In a 1999 beta test on available 72-h forecast track guidance for JTWC western North Pacific storms 19–30, Carr et al. (2001) found that for 14 out of 31 cases the developers were able to improve the selective consensus by an average of 10% over the nonselective consensus. At the time, this was considered an underestimate of the improvement that could be achieved because forecast fields for two of the models were missing during the beta test. Based on the results achieved during the beta test, SAFA was installed for operational evaluation at the Joint Typhoon Warning Center (JTWC) in 2000 and evaluation continued through 2004. This paper presents the results of the operational evaluation and offers some comments on the utility of SAFA.

2. Training and operational test procedures

Many recent JTWC forecasters who attended the Naval Postgraduate School in Monterey, California, had some exposure to SAFA during their education. For the rest, SAFA training and testing software modules were included as part of the Typhoon Duty Officer qualification regimen. Although these forecasters did not obtain knowledge and experience equal to SAFA developers and other experienced researchers involved with the beta test, a concerted effort to train forecasters on SAFA was undertaken.

For the 2000 western North Pacific season, the JTWC forecast procedures were modified to include a mandatory SAFA analysis immediately after the objective aid (i.e., numerical model forecast) ingest and display. For the years 2000–04, the SCON and NCON 72-h forecast tracks were saved to the objective aid database on the Automated Tropical Cyclone Forecast System (ATCF; Sampson and Schrader 2000).

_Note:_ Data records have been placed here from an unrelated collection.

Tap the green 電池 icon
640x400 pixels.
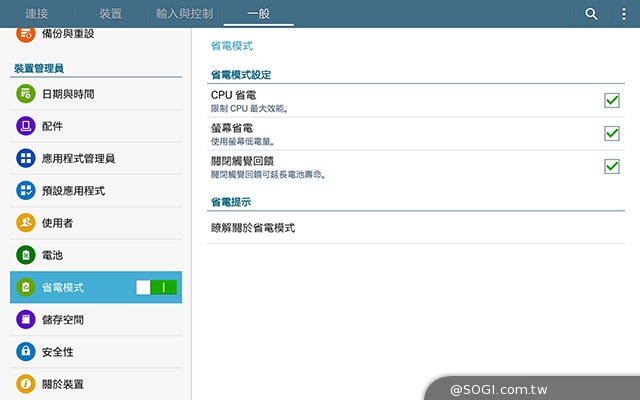[x=25, y=255]
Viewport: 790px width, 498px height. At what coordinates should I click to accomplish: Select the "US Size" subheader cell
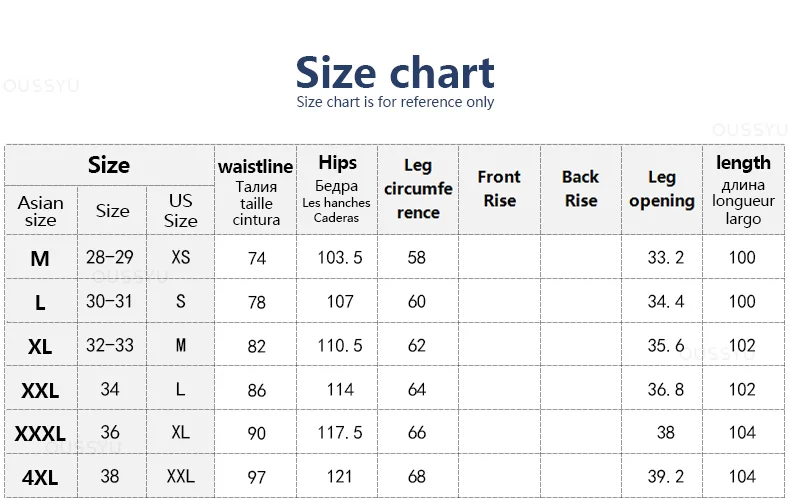click(x=180, y=211)
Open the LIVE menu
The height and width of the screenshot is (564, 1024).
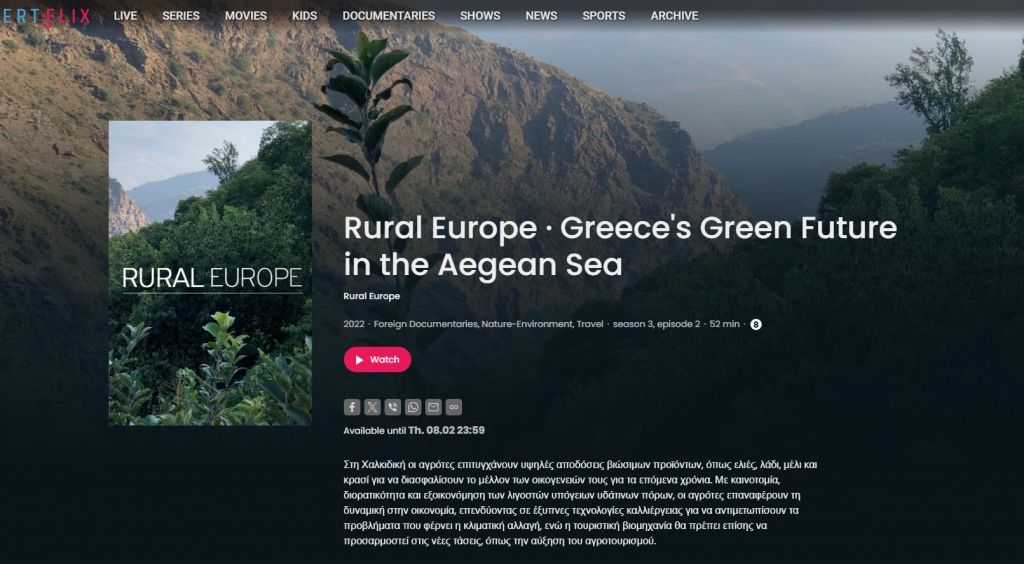(125, 16)
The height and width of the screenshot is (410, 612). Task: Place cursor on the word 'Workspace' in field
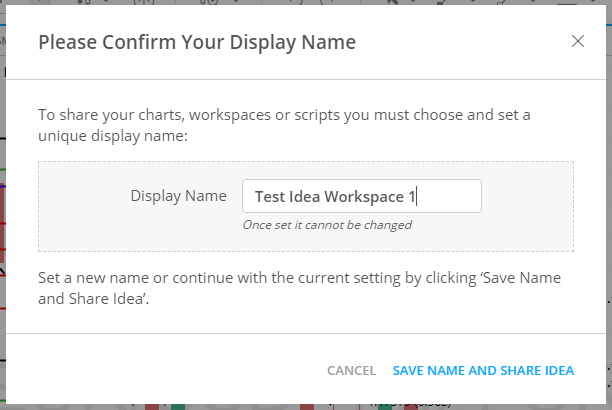363,197
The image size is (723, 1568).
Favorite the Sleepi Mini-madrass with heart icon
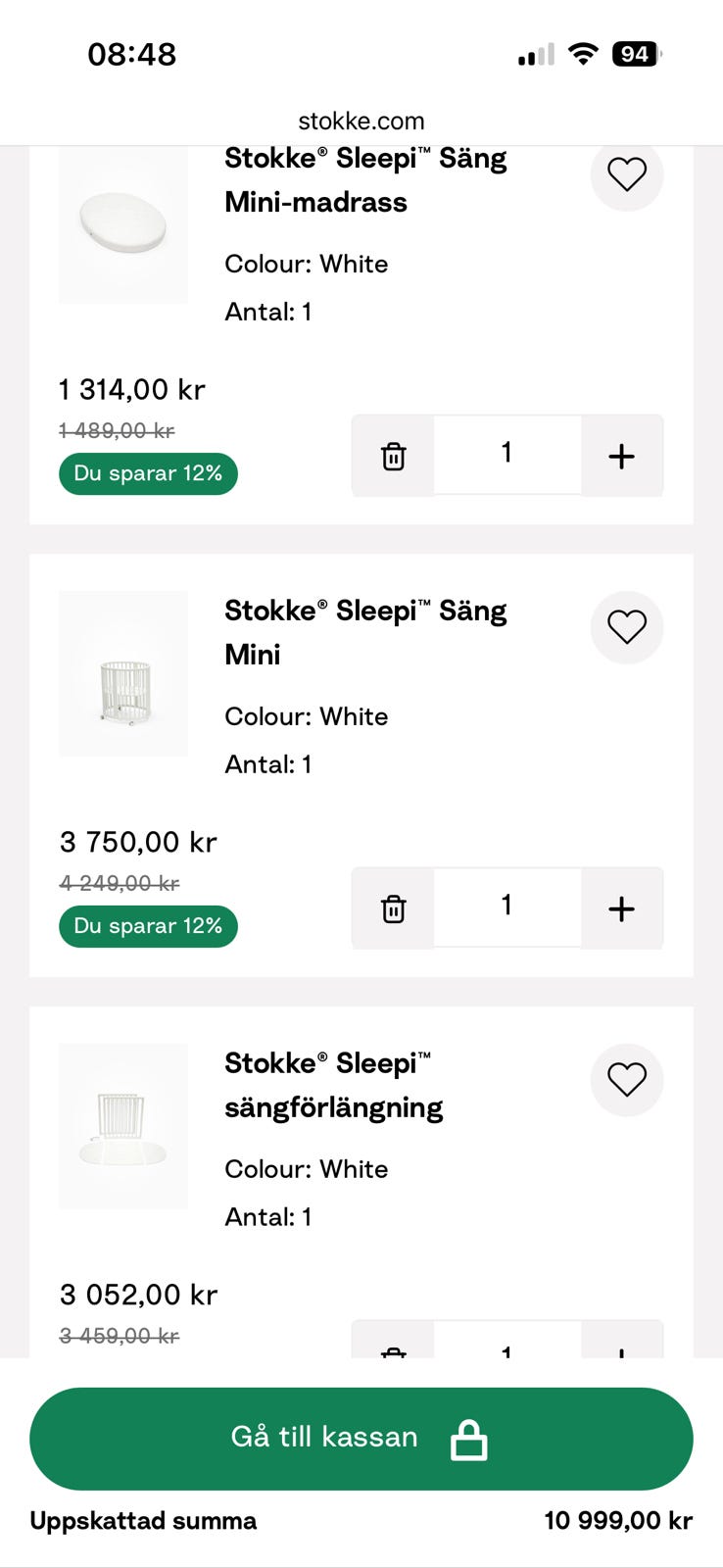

3. Results and conclusions

Statistics resulting from the 72-h forecasts are presented since that was the forecast hour on which the SCON methodology and application focused. The overall 72-h forecast results for the years 2000–04 are shown in Fig. 1. Analyses are created using all forecasts where both the forecasts and best tracks are west of the international date line. JTWC defines the western North Pacific season as including all sequentially numbered storms assigned between 0000 UTC 1 January and 1800 UTC 31 December and that convention will be followed here. The 2002 data include forecasts for two central Pacific storms (storm numbers 2 and 3) that moved into the western North Pacific. For the purpose of fairly evaluating SAFA, eight SCON forecasts with gross errors (24-h forecast errors larger than 1000 n mi) were removed before the analysis: five for storm number 15 of year 2000 (1200 and 1800 UTC 9 August, 0000 and 1800 UTC 10 August, and 0600 UTC 16 August), one for storm number 10 (0600 UTC 20 July), and two for storm number 19 (1800 UTC 20 August and 0000 UTC 21 August). Gross errors such as these were not found in subsequent years. Even with the removal of these gross errors, a 7.5% degradation of SCON forecasts with respect to the NCON forecasts is immediately apparent in the 2000 season results. This degradation was partially attributed to overuse of SCON (i.e., creating SCON when it was not justified) and training issues (Jeffries and Fukada 2002). However, a postseason evaluation of the 2000 season results by developers showed that the SCON results would not have improved on NCON results even if the individual error mechanisms had been selected correctly (L. Carr 2001, personal communication). This led to an additional step in the SAFA decision process to account for situations with compensating error mechanisms since forecasters had focused only on one error mechanism during 2000. With compensating error mechanisms, suspected large errors of one group of aids might offset the errors of another group so that removal of any aids results in a selective consensus that underperforms the nonselective consensus.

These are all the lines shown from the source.